Tolong tuliskan lanjutan ulasan novel “Bulan Terbelah di Langit Amerika” di bawah ini, mulai setelah kalimat terakhirnya.

ARTIKEL:
★ ★ ★ ★ ★ ★ ★

Novel yang satu ini bisa dikatakan novel religius kontemporer
bertemakan sejarah Islam, seperti novel best seller Hanum Salsabela Rais
dan Rangga Almahendra sebelumnya mengangkat tema sejenis yaitu 99 Cahaya di
Langit Eropa. Novel “Bulan Terbelah di Langit Amerika” merupakan kelanjutan
kisah petualangan Hanum dan Rangga selama hidup di negeri orang. Sebelum novel
ini terbit, penulis telah menulis dua buku best seller yaitu “99 Cahaya di
Langit Eropa” dan “Berjalan di Atas Cahaya”. Berbeda dengan dua buku
pendahulunya yang didasarkan pada cerita nyata, novel “Bulan Terbelah di Langit
Amerika” merupakan perpaduan antara berbagai dimensi genre buku yaitu drama,
fakta sejarah dan ilmiah, traveling, spiritual, serta fiksi. Pembaca tak akan
bosan membaca fakta sejarah dan ilmiah karena disajikan secara apik dalam novel
ini.
Novel ini diceritakan berlatar belakang atas tragedi 11 September
2001, ketika gedung tertinggi di Amerika Serikat saat itu, World Trade
Center (WTC) satu dan dua runtuh ditabrak oleh American Airlines Flight 11
yang dibajak. Meskipun sudah lama berlalu, peristiwa Black Tuesday masih
terekam dalam ingatan kita. Amerika dan Islam, bak dua kutub yang tolak menolak.
Islam menjadi pesakitan, julukan teroris kemudian melekat bagi setiap
penganutnya. Dunia seakan mengidap Islamophobia berjamaah. Penyakit itu menular
dari satu negara ke negara lain. Dunia begitu sensitif dengan segala hal yang
berbau Islam. Islam divonis sebagai pihak yang bertanggung jawab atas segala
bentuk terorisme yang terjadi di muka bumi. Muncul pertanyaan, “Apakah dunia
akan lebih baik tanpa Islam?”. Pertanyaan itu lah yang akan terkupas tuntas di
bagian cerita dari novel ini.
Berawal dari penugasan dari seorang bos, Gertrud Robinson. Hanum
sebagai wartawan diperintahkan untuk menulis artikel di sebuah surat kabar
Austria, yang bernama “Heute ist Wunderbar”, Today Is Wonderful,
Hari Ini Luar Biasa. Hanum ditantang untuk menulis artikel berjudul “Would the
world be better without Islam? Apakah dunia akan lebih baik tanpa Islam?”. Bagi
Hanum, itu adalah sebuah tugas besar dimana ia harus berkata “tidak” pada
pertanyaan itu. Ia harus membuktikan bahwa dunia dan islam adalah dua hal yang
tak terpisahkan. Bagi Gertrud Robinson, Hanum adalah orang yang tepat untuk
menjelaskannya, sebab ia muslim. Ketimbang wartawan lain, yang hampir saja
tugas itu diamanahkan kepada Jacob, seorang non muslim yang pastinya akan
berkata “ya” pada pertanyaan tersebut.

★ ★ ★ ★ ★ ★ ★

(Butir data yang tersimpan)
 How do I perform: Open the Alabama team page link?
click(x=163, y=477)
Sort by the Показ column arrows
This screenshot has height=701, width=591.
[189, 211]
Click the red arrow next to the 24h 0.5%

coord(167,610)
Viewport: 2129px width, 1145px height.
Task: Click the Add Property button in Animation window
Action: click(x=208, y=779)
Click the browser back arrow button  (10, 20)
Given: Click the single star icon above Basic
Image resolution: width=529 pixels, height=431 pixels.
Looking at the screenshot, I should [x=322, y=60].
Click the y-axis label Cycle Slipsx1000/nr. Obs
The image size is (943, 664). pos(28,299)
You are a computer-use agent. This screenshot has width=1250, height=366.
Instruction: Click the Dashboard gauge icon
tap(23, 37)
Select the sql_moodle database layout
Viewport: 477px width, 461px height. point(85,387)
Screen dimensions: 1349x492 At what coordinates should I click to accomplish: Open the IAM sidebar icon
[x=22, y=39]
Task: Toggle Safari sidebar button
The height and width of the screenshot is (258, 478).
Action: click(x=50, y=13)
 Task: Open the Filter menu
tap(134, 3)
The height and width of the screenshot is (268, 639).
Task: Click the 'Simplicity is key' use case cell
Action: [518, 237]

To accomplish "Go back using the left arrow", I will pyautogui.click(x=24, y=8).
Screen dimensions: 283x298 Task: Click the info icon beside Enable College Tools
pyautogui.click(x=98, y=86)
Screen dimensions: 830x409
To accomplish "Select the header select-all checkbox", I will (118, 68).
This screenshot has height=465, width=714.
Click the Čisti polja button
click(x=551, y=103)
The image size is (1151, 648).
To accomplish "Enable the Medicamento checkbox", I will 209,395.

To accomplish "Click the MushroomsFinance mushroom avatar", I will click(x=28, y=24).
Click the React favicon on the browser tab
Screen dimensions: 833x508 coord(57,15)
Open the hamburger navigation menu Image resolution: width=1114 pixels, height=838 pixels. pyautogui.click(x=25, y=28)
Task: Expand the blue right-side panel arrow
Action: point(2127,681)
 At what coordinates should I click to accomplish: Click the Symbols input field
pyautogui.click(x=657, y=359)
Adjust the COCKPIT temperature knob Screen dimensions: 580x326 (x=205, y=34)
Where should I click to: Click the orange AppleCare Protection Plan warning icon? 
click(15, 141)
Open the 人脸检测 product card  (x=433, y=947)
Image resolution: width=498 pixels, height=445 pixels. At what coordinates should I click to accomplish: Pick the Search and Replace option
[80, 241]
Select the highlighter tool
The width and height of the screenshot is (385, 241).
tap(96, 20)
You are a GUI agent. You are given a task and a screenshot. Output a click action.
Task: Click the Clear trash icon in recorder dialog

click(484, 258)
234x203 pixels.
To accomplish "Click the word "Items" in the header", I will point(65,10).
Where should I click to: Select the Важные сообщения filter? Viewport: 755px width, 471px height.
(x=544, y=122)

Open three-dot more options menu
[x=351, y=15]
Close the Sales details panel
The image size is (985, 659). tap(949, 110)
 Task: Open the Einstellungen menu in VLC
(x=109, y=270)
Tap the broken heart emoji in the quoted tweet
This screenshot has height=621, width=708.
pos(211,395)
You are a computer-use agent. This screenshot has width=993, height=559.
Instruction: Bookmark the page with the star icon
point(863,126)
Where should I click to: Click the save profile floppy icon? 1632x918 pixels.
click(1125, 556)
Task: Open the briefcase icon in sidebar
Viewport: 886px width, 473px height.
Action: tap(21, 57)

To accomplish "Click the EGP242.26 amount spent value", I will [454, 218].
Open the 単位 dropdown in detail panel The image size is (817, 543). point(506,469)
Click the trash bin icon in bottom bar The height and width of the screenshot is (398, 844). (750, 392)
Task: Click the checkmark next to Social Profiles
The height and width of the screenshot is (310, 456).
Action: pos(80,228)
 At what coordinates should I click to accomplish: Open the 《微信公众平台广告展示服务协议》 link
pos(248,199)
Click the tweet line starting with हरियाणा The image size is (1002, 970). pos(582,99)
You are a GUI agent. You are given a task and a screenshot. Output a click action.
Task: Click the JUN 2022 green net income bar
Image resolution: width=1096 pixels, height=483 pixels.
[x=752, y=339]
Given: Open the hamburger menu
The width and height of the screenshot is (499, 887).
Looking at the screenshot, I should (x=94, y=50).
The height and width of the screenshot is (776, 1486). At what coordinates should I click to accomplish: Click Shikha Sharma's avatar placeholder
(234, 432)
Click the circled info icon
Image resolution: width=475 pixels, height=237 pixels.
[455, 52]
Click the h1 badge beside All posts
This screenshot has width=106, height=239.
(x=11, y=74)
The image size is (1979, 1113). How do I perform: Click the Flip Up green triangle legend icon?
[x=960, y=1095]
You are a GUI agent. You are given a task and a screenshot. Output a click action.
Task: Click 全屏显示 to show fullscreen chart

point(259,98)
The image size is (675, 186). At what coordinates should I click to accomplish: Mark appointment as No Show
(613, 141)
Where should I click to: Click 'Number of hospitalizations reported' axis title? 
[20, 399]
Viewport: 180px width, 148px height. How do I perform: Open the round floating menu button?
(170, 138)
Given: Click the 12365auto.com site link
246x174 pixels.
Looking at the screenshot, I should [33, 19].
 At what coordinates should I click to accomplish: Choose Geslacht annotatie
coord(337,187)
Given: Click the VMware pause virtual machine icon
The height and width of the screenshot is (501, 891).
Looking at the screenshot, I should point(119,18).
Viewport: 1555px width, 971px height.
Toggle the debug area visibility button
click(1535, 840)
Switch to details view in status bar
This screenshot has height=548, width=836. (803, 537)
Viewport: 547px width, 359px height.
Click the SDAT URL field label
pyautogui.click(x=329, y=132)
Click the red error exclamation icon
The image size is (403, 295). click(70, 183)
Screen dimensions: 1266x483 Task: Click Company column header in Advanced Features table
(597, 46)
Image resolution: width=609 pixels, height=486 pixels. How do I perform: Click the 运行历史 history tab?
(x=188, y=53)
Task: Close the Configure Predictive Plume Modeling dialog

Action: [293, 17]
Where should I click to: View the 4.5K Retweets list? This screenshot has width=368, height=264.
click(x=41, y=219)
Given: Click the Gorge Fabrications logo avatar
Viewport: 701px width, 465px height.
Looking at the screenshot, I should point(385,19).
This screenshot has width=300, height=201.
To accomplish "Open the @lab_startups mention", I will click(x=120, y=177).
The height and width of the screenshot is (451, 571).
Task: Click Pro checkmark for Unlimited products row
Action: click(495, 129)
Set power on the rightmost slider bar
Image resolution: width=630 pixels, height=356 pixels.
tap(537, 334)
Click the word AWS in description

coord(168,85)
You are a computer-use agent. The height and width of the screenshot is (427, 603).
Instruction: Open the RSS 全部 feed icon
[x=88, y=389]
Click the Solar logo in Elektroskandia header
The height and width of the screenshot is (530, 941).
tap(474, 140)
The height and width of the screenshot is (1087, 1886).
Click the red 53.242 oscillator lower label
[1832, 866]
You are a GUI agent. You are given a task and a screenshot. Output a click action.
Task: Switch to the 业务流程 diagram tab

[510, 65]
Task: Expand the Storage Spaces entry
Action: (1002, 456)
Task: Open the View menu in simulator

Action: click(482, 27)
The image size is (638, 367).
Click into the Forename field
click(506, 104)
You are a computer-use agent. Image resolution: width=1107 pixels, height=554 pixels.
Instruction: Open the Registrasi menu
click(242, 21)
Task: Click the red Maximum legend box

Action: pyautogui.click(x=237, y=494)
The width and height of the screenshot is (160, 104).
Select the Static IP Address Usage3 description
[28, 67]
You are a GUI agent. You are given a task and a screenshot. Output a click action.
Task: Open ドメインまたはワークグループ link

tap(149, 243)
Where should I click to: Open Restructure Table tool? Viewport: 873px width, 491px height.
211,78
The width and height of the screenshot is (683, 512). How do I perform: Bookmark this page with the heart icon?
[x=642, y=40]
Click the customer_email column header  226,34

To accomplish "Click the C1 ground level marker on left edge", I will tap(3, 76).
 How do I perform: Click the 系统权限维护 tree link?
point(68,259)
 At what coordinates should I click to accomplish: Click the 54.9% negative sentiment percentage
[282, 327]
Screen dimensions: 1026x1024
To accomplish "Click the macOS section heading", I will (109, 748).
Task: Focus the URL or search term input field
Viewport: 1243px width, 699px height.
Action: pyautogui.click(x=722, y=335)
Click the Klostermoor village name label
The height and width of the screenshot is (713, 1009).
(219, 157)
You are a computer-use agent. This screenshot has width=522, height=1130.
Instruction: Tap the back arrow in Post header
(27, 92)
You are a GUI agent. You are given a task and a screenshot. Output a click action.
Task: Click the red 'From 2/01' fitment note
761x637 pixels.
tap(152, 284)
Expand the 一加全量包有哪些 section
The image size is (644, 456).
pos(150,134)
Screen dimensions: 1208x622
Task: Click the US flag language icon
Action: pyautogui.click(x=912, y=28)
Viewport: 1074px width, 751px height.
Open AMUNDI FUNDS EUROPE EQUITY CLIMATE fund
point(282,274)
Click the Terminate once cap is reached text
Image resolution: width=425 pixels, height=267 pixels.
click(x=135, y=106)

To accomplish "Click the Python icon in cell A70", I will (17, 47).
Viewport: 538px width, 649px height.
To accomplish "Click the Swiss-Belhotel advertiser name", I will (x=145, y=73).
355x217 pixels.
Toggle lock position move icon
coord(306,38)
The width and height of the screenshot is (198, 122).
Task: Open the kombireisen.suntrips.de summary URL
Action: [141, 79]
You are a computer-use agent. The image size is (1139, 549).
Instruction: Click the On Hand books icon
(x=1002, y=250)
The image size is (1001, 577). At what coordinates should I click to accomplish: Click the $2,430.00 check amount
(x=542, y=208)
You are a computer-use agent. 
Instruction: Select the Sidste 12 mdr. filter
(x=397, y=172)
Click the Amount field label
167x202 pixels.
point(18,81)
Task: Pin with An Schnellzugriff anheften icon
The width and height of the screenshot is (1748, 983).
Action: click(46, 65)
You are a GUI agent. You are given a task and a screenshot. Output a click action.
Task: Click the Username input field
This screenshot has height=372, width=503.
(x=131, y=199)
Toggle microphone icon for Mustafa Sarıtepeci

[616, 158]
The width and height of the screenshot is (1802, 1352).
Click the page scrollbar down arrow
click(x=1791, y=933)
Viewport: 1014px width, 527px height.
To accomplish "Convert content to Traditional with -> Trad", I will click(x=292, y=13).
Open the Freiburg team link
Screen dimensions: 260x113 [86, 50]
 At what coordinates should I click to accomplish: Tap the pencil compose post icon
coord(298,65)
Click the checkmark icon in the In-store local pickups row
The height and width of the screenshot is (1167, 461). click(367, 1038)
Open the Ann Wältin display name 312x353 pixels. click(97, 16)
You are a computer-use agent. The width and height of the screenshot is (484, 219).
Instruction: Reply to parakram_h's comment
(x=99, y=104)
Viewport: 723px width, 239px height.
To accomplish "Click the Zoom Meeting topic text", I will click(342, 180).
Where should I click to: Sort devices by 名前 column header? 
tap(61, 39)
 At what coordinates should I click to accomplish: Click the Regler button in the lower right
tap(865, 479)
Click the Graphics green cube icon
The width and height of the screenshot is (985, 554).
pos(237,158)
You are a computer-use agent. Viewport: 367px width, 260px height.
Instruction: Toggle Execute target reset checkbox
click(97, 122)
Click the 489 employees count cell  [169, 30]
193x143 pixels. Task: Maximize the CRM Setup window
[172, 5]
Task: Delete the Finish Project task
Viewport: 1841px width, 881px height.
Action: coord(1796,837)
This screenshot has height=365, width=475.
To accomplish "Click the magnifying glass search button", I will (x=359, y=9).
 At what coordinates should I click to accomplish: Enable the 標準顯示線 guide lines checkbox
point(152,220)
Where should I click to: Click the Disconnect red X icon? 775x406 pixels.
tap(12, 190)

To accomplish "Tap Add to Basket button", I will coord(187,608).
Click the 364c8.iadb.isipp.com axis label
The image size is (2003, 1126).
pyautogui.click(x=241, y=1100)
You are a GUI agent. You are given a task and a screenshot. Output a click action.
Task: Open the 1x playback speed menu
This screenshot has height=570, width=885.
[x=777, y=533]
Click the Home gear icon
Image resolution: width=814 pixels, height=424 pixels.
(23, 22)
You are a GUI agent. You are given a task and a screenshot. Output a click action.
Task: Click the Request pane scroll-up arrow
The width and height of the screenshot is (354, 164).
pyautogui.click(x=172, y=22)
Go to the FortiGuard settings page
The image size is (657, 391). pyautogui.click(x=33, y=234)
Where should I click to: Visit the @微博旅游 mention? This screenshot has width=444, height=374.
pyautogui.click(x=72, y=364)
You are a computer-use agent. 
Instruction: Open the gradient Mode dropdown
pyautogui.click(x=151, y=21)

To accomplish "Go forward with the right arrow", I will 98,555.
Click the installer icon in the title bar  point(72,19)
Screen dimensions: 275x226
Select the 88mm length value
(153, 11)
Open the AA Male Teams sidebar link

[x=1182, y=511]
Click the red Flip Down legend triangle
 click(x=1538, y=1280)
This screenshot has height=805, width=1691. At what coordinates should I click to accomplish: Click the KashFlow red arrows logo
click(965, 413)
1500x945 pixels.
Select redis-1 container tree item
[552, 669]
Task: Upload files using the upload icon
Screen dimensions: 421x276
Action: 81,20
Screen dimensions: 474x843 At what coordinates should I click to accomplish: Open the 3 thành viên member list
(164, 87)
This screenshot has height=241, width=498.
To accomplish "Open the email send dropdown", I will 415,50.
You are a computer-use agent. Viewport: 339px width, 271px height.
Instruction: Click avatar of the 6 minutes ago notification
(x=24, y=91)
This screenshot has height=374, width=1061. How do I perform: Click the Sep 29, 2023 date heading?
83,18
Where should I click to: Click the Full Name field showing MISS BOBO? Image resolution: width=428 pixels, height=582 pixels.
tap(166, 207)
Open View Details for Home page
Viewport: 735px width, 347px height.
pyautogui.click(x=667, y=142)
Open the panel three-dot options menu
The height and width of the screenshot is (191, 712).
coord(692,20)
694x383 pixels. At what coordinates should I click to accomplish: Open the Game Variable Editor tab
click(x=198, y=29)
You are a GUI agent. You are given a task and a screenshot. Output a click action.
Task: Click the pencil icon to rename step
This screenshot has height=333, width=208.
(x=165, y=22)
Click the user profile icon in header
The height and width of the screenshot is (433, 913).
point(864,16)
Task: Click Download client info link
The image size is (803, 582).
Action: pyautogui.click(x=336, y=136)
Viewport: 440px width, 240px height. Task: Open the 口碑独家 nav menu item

★ ★ ★ ★ ★ ★ ★

HASIL LATIHAN:
Hanum dan Rangga akhirnya terbang ke Amerika secara bersama-sama,
namun mereka memiliki misi yang berbeda. Jika Hanum bertugas untuk
menyelesaikan tugas kewartawanannya, lain halnya dengan Rangga. Rangga
bertandang ke Amerika untuk mengikuti konferensi ilmiah. Misi yang berbeda dari
keduanya yang ternyata pada akhirnya mempertemukan mereka pada Philipus Brown,
seorang pengusaha dan penderma yang juga merupakan korban black Tuesday. Semuanya
terkuak ketika Philipus Brown bercerita tentang kisah di balik tragedi naas
itu. Semuanya terungkap bahwa Amerika dan islam adalah dua hal yang tak
terpisahkan.
Buku ini tak hanya inspiratif, namun buku ini juga menyuguhkan
sejarah mengenai hubungan Islam dan Amerika. Bercerita tentang suku Melungeon,
Thomas Jefferson dan Al-Qur’an, dan potongan surat An-Nisa yang tertulis di
salah satu pintu gerbang fakultas Hukum Harvard USA. Selain itu, novel ini juga
mengungkapkan fakta bahwa Christophorus Colombus sebenarnya bukan penemu benua
Amerika. Tertulis bahwa jauh sebelumnya, berkisar 300 tahun sebelum Colombus
datang ke Amerika, benua ini telah dihuni oleh orang Indian, orang-orang yang
bertubuh tegap berbalut jubah, berhidung mancung, dan berkulit merah. Pembaca
akan terkejut pula ketika mengetahui bahwa dalam jurnal pelayarannya Colombus,
ia melihat adanya kubah masjid yang indah di Selat Gibarata. Hal ini
membuktikan bahwa Islam hadir di Amerika jauh sebelum Colombus datang.
Dalam sebagian isi novel ini ada sedikit kekurangan, yaitu banyaknya
istilah dalam bahasa asing yang kurang dijelaskan secara lebih rinci. Namun dari
kekurangan itu Hanum Salsabiela menyuguhkan kisah perjalanan sebagai agen
muslim yang baik ke Amerika. Membacanya seperti menghadirkan layar film di
hadapan pembaca. Kisah para korban tragedi Black Tuesday memang sangat
mengharukan. Akan tetapi beberapa tingkah Hanum dan Rangga, sebagai suami
istri, yang kocak melengkapi kisah ini dengan sempurna. Sehingga kita tidak
hanya terharu, tapi juga tersenyum saat membaca novel ini.
Selain itu, dituturkan secara apik oleh sang penulis yang mampu
membuat pembaca ikut larut ke dalam kisah di dalamnya. Sebuah buku tentang
kisah perjalanan yang sarat akan makna dan membuat pembaca semakin mencintai
Islam. Novel ini tak hanya cocok buat pembaca muslim saja, melainkan juga cocok
buat seluruh masyarakat dunia agar paham bahwa “muslim is not a terrorist”,
muslim bukan lah teroris. Pembaca akan paham bahwa dunia dan islam adalah dua
hal yang tak terpisahkan. Dunia tanpa islam adalah dunia tanpa kedamaian.